A este ritmo temperatura vai subir mais que 1,5 ºC até 2040

Alerta sobre incumprimento da meta de Paris é feito no esboço final do relatório do IPCC que deve ser aprovado pelos governos e publicado em outubro

Ana Bela Ferreira
O glaciar de Aletsch, nos Alpes é um dos maiores da Europa, e corre o risco de desaparecer nas próximas décadas devido às alterações climáticas© REUTERS/Denis Balibouse/File Photo

O Painel Intergovernamental sobre Mudanças Climáticas (IPCC) alerta num novo relatório para a impossibilidade de, a este ritmo, cumprir a meta de não se aumentar a temperatura mais de 1,5 ºC até 2040.

O relatório, ainda um esboço, foi divulgado pela Reuters, mas só devia ser conhecido em outubro, altura em que todos os países terão dado o seu aval e este será publicado oficialmente. Depois de publicado, este será o principal guia científico de combate às alterações climáticas. Por ter sido revelado sem o aval do IPCC, o organismo das Nações Unidas já referiu na sua página que não vai comentar estes resultados.

Segundo a Reuters, o relatório, que foi revisto por mais 25 mil peritos, desde a última versão datada de janeiro, é agora mais robusto. E as suas conclusões não poderiam ser mais alarmantes: a este ritmo, as temperaturas vão subir mais de 1,5 ºC até 2040 em relação à temperatura da era pré-industrial, a meta estabelecida por 200 países no Acordo de Paris, em 2015.
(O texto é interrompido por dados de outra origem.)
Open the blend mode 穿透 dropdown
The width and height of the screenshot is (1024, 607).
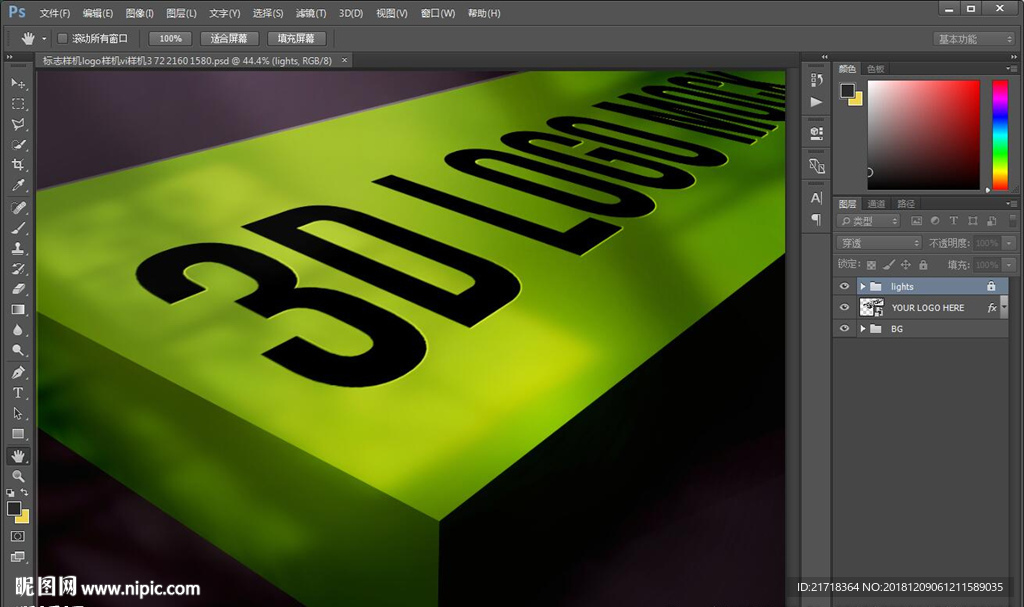(x=878, y=243)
Um falhanço que compromete também a economia mundial. "É esperado que o crescimento da economia mundial seja menor com o aumento da temperatura nos dois graus Celsius, do que de 1,5 graus para a maioria dos países desenvolvidos e em desenvolvimento", refere o relatório. Isto porque quanto menos a temperatura subir, menos inundações e secas haverá, protegendo não só as colheitas, como evitando as mortes nas ondas de calor.

Além disso, um aumento de 2.ºC em vez de 1,5º C leva a um aumento do nível do mar 10 centímetros maior, expondo mais 10 milhões de pessoas nas áreas costeiras aos riscos de inundações, tempestades ou contaminação das plantações por maresia.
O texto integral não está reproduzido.